TEXT BLOCK:
WHILE nurses welcomed news of higher pay yesterday, what many say they are really looking forward to is the bigger role they can play in medical care and teaching.

Yesterday, the Ministry of Health (MOH) revealed a revamp of the nursing profession, including pay increases of between 5 and 20 per cent in the next two years, to make it more attractive.

Among the changes recommended by the National Nursing Taskforce, nurses will also get help in taking on more roles.

Public health-care institutions will provide support for senior nurses who wish to teach, for instance, at polytechnics which offer nursing courses, in addition to taking care of patients. The Health Ministry will also work with these organisations to better facilitate flexi-work and part-time arrangements, which will also benefit nurses with children.

“The creation of more advanced nursing roles adds depth and offers opportunities to make nursing even more exciting,” said National University Hospital director of nursing Catherine Koh.

One newly created post is that of assistant nurse clinician, which Changi General Hospital senior staff nurse Zarina Ahmad is hoping to take up. The role will put her on a leadership track and see her mentoring younger colleagues. “There’s more empowerment,” said the 40-year-old, who has been in nursing for around 20 years, of the new job.

Experienced senior nurses will also be allowed to diagnose and carry out treatments in certain situations, without first having to get the go-ahead from a doctor.

For instance, they will be able to order an X-ray to check if a feeding tube has been correctly inserted, or begin preventive action for a diagnosed schizophrenic with suicidal tendencies.

“Many of them are already competent to do some of these things,” explained Mr Yong Keng Kwang, director of nursing at Tan Tock Seng Hospital. “But they couldn’t before, because of certain restrictions.”

Advanced practice nurse Karen Koh, 38, who is with National University Hospital’s cardiac rehabilitation unit, believes the extra autonomy will allow her to make better use of her qualifications and experience. Said the master’s degree holder: “We are trained, we have the capability, and we are there all the time, by the bedside.”

Health economist Phua Kai Hong believes the revamp could see a “big surge of nurses in the public sector”, and make it tougher for private health care. He suggested that the private sector may also raise wages.

WORK ORDER A:
Return the part of the nursing article starting at "Advanced practice nurse" and ending at "also raise wages.".
WORK ORDER B:
In the nursing article, what pay increases did the Ministry of Health reveal?
The material plays no part in this.

DATA PROVIDED:
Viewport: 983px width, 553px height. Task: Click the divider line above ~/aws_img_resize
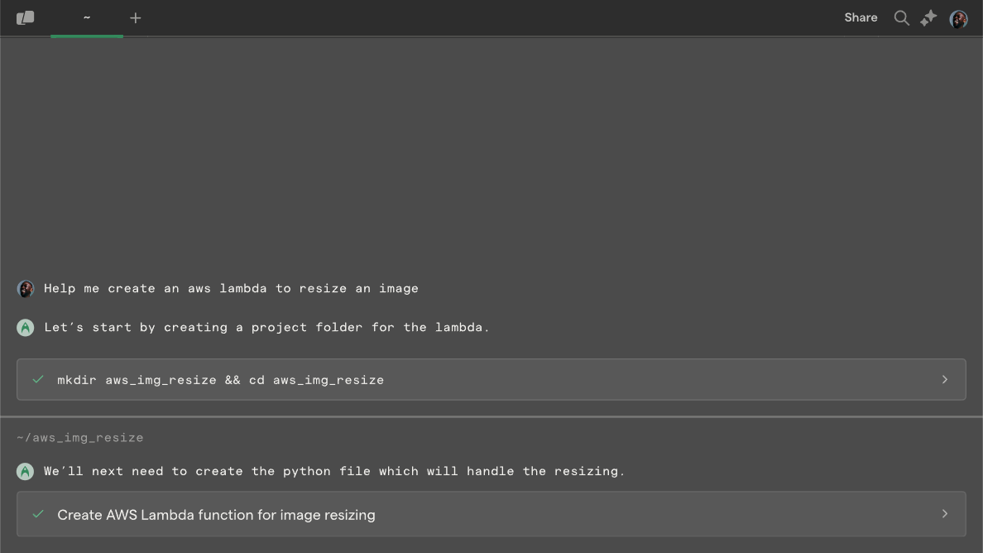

ANSWER SPACE A:
Advanced practice nurse Karen Koh, 38, who is with National University Hospital’s cardiac rehabilitation unit, believes the extra autonomy will allow her to make better use of her qualifications and experience. Said the master’s degree holder: “We are trained, we have the capability, and we are there all the time, by the bedside.”

Health economist Phua Kai Hong believes the revamp could see a “big surge of nurses in the public sector”, and make it tougher for private health care. He suggested that the private sector may also raise wages.

ANSWER SPACE B:
Increases of between 5 and 20 percent in the next two years.